PROMPT: What is needed here is every record, retyped without any change.

DATA FOR THIS TASK:
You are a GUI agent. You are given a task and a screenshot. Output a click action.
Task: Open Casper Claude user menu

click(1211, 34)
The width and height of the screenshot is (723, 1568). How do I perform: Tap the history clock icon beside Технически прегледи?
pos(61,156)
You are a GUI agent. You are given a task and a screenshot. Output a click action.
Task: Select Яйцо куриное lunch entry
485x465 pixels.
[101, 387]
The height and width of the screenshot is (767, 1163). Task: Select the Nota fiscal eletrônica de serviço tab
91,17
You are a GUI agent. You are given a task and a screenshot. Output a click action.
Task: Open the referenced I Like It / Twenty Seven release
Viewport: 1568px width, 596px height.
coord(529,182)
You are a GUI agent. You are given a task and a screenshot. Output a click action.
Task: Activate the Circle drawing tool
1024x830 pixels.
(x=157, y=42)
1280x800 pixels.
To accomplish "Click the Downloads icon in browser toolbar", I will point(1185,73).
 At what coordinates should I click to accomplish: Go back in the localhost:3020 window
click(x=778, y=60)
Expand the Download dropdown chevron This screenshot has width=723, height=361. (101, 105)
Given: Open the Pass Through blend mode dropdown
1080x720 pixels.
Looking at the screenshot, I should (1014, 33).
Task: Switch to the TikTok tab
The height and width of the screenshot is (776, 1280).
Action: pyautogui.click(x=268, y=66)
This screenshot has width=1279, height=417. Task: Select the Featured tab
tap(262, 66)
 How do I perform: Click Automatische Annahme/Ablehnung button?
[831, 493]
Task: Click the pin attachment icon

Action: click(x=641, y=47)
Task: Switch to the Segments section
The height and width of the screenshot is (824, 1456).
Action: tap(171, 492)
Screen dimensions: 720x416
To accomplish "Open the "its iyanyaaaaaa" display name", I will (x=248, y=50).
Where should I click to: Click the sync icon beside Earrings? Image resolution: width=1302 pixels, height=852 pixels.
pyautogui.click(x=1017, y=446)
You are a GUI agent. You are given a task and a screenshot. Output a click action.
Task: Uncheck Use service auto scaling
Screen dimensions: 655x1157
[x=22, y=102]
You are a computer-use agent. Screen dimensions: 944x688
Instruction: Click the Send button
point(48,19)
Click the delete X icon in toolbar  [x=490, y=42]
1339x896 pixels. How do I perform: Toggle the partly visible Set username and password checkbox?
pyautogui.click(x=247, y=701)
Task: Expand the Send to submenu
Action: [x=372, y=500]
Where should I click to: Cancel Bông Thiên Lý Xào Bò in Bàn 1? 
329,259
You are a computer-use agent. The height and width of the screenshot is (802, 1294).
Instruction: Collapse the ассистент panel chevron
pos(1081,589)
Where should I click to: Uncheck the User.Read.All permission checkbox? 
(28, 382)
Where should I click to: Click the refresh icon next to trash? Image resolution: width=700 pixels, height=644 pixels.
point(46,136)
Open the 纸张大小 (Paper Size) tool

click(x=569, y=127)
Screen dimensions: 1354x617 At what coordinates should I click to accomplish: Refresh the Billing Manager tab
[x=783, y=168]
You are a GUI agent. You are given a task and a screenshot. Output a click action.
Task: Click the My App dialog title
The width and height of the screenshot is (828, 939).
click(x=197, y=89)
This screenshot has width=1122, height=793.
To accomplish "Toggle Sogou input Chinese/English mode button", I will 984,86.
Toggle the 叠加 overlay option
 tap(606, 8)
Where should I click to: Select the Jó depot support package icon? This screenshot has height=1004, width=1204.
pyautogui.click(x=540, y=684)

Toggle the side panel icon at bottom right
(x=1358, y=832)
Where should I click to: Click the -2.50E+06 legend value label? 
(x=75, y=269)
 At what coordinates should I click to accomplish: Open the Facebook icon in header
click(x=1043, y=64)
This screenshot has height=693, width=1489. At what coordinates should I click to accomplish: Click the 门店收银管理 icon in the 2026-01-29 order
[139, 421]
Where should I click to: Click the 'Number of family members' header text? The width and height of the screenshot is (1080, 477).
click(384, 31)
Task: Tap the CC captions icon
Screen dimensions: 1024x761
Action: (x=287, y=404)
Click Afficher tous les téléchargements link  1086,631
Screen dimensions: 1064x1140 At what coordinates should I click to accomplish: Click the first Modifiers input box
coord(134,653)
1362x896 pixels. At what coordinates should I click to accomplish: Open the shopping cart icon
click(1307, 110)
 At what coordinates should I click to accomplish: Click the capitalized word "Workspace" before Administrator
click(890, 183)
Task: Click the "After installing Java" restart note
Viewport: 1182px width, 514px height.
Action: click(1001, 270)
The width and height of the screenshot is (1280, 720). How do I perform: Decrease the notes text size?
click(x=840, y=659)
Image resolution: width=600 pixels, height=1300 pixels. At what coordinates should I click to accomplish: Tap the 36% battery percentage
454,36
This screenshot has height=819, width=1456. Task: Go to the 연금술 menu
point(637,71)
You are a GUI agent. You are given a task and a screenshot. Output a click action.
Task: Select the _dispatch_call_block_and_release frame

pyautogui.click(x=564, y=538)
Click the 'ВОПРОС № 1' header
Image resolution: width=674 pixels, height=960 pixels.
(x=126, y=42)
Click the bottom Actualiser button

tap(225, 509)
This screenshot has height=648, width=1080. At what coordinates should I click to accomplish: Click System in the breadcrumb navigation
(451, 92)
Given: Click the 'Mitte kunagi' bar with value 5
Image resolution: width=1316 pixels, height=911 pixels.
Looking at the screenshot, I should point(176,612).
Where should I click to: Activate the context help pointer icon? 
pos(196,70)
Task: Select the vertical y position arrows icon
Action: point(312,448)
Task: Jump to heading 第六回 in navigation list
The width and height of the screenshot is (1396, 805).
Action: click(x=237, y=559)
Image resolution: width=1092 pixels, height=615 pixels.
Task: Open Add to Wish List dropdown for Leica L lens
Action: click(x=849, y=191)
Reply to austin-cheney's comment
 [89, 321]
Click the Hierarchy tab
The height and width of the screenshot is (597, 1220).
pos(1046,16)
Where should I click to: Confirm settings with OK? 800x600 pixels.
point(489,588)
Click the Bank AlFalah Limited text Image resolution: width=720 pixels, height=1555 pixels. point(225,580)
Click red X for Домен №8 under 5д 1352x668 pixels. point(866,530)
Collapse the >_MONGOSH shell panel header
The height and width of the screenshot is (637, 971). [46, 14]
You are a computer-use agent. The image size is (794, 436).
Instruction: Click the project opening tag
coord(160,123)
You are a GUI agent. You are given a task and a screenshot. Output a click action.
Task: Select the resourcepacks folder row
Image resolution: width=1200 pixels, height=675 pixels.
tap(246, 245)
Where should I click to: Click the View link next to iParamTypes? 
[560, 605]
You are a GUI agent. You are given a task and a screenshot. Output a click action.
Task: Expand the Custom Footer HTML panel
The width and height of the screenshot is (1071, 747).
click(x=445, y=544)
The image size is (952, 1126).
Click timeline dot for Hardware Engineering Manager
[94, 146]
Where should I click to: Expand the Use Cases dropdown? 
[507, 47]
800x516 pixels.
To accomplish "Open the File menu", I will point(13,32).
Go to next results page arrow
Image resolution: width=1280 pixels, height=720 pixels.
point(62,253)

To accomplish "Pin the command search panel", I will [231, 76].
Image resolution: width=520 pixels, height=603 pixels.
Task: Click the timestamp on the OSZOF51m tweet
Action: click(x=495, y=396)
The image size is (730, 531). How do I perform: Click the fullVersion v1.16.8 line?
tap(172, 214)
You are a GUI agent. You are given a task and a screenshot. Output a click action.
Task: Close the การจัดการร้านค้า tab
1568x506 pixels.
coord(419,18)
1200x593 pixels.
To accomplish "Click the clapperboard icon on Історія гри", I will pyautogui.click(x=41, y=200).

ANSWER TO THE PROBLEM:
You are a GUI agent. You are given a task and a screenshot. Output a click action.
Task: Open Casper Claude user menu

click(1211, 34)
The width and height of the screenshot is (723, 1568). How do I perform: Tap the history clock icon beside Технически прегледи?
pos(61,156)
You are a GUI agent. You are given a task and a screenshot. Output a click action.
Task: Select Яйцо куриное lunch entry
485x465 pixels.
[101, 387]
The height and width of the screenshot is (767, 1163). Task: Select the Nota fiscal eletrônica de serviço tab
91,17
You are a GUI agent. You are given a task and a screenshot. Output a click action.
Task: Open the referenced I Like It / Twenty Seven release
Viewport: 1568px width, 596px height.
coord(529,182)
You are a GUI agent. You are given a task and a screenshot. Output a click action.
Task: Activate the Circle drawing tool
1024x830 pixels.
(x=157, y=42)
1280x800 pixels.
To accomplish "Click the Downloads icon in browser toolbar", I will point(1185,73).
 At what coordinates should I click to accomplish: Go back in the localhost:3020 window
click(x=778, y=60)
Expand the Download dropdown chevron This screenshot has width=723, height=361. (101, 105)
Given: Open the Pass Through blend mode dropdown
1080x720 pixels.
Looking at the screenshot, I should (1014, 33).
Task: Switch to the TikTok tab
The height and width of the screenshot is (776, 1280).
Action: pyautogui.click(x=268, y=66)
This screenshot has width=1279, height=417. Task: Select the Featured tab
tap(262, 66)
 How do I perform: Click Automatische Annahme/Ablehnung button?
[831, 493]
Task: Click the pin attachment icon

Action: click(x=641, y=47)
Task: Switch to the Segments section
The height and width of the screenshot is (824, 1456).
Action: tap(171, 492)
Screen dimensions: 720x416
To accomplish "Open the "its iyanyaaaaaa" display name", I will (x=248, y=50).
Where should I click to: Click the sync icon beside Earrings? Image resolution: width=1302 pixels, height=852 pixels.
pyautogui.click(x=1017, y=446)
You are a GUI agent. You are given a task and a screenshot. Output a click action.
Task: Uncheck Use service auto scaling
Screen dimensions: 655x1157
[x=22, y=102]
You are a computer-use agent. Screen dimensions: 944x688
Instruction: Click the Send button
point(48,19)
Click the delete X icon in toolbar  [x=490, y=42]
1339x896 pixels. How do I perform: Toggle the partly visible Set username and password checkbox?
pyautogui.click(x=247, y=701)
Task: Expand the Send to submenu
Action: [x=372, y=500]
Where should I click to: Cancel Bông Thiên Lý Xào Bò in Bàn 1? 
329,259
You are a computer-use agent. The height and width of the screenshot is (802, 1294).
Instruction: Collapse the ассистент panel chevron
pos(1081,589)
Where should I click to: Uncheck the User.Read.All permission checkbox? 
(28, 382)
Where should I click to: Click the refresh icon next to trash? Image resolution: width=700 pixels, height=644 pixels.
point(46,136)
Open the 纸张大小 (Paper Size) tool

click(x=569, y=127)
Screen dimensions: 1354x617 At what coordinates should I click to accomplish: Refresh the Billing Manager tab
[x=783, y=168]
You are a GUI agent. You are given a task and a screenshot. Output a click action.
Task: Click the My App dialog title
The width and height of the screenshot is (828, 939).
click(x=197, y=89)
This screenshot has width=1122, height=793.
To accomplish "Toggle Sogou input Chinese/English mode button", I will 984,86.
Toggle the 叠加 overlay option
 tap(606, 8)
Where should I click to: Select the Jó depot support package icon? This screenshot has height=1004, width=1204.
pyautogui.click(x=540, y=684)

Toggle the side panel icon at bottom right
(x=1358, y=832)
Where should I click to: Click the -2.50E+06 legend value label? 
(x=75, y=269)
 At what coordinates should I click to accomplish: Open the Facebook icon in header
click(x=1043, y=64)
This screenshot has height=693, width=1489. At what coordinates should I click to accomplish: Click the 门店收银管理 icon in the 2026-01-29 order
[139, 421]
Where should I click to: Click the 'Number of family members' header text? The width and height of the screenshot is (1080, 477).
click(384, 31)
Task: Tap the CC captions icon
Screen dimensions: 1024x761
Action: (x=287, y=404)
Click Afficher tous les téléchargements link  1086,631
Screen dimensions: 1064x1140 At what coordinates should I click to accomplish: Click the first Modifiers input box
coord(134,653)
1362x896 pixels. At what coordinates should I click to accomplish: Open the shopping cart icon
click(1307, 110)
 At what coordinates should I click to accomplish: Click the capitalized word "Workspace" before Administrator
click(890, 183)
Task: Click the "After installing Java" restart note
Viewport: 1182px width, 514px height.
Action: click(1001, 270)
The width and height of the screenshot is (1280, 720). How do I perform: Decrease the notes text size?
click(x=840, y=659)
Image resolution: width=600 pixels, height=1300 pixels. At what coordinates should I click to accomplish: Tap the 36% battery percentage
454,36
This screenshot has height=819, width=1456. Task: Go to the 연금술 menu
point(637,71)
You are a GUI agent. You are given a task and a screenshot. Output a click action.
Task: Select the _dispatch_call_block_and_release frame

pyautogui.click(x=564, y=538)
Click the 'ВОПРОС № 1' header
Image resolution: width=674 pixels, height=960 pixels.
(x=126, y=42)
Click the bottom Actualiser button

tap(225, 509)
This screenshot has height=648, width=1080. At what coordinates should I click to accomplish: Click System in the breadcrumb navigation
(451, 92)
Given: Click the 'Mitte kunagi' bar with value 5
Image resolution: width=1316 pixels, height=911 pixels.
Looking at the screenshot, I should point(176,612).
Where should I click to: Activate the context help pointer icon? 
pos(196,70)
Task: Select the vertical y position arrows icon
Action: point(312,448)
Task: Jump to heading 第六回 in navigation list
The width and height of the screenshot is (1396, 805).
Action: click(x=237, y=559)
Image resolution: width=1092 pixels, height=615 pixels.
Task: Open Add to Wish List dropdown for Leica L lens
Action: click(x=849, y=191)
Reply to austin-cheney's comment
 [89, 321]
Click the Hierarchy tab
The height and width of the screenshot is (597, 1220).
pos(1046,16)
Where should I click to: Confirm settings with OK? 800x600 pixels.
point(489,588)
Click the Bank AlFalah Limited text Image resolution: width=720 pixels, height=1555 pixels. point(225,580)
Click red X for Домен №8 under 5д 1352x668 pixels. point(866,530)
Collapse the >_MONGOSH shell panel header
The height and width of the screenshot is (637, 971). [46, 14]
You are a computer-use agent. The image size is (794, 436).
Instruction: Click the project opening tag
coord(160,123)
You are a GUI agent. You are given a task and a screenshot. Output a click action.
Task: Select the resourcepacks folder row
Image resolution: width=1200 pixels, height=675 pixels.
tap(246, 245)
Where should I click to: Click the View link next to iParamTypes? 
[560, 605]
You are a GUI agent. You are given a task and a screenshot. Output a click action.
Task: Expand the Custom Footer HTML panel
The width and height of the screenshot is (1071, 747).
click(x=445, y=544)
The image size is (952, 1126).
Click timeline dot for Hardware Engineering Manager
[94, 146]
Where should I click to: Expand the Use Cases dropdown? 
[507, 47]
800x516 pixels.
To accomplish "Open the File menu", I will point(13,32).
Go to next results page arrow
Image resolution: width=1280 pixels, height=720 pixels.
point(62,253)

To accomplish "Pin the command search panel", I will [231, 76].
Image resolution: width=520 pixels, height=603 pixels.
Task: Click the timestamp on the OSZOF51m tweet
Action: click(x=495, y=396)
The image size is (730, 531). How do I perform: Click the fullVersion v1.16.8 line?
tap(172, 214)
You are a GUI agent. You are given a task and a screenshot. Output a click action.
Task: Close the การจัดการร้านค้า tab
1568x506 pixels.
coord(419,18)
1200x593 pixels.
To accomplish "Click the clapperboard icon on Історія гри", I will pyautogui.click(x=41, y=200).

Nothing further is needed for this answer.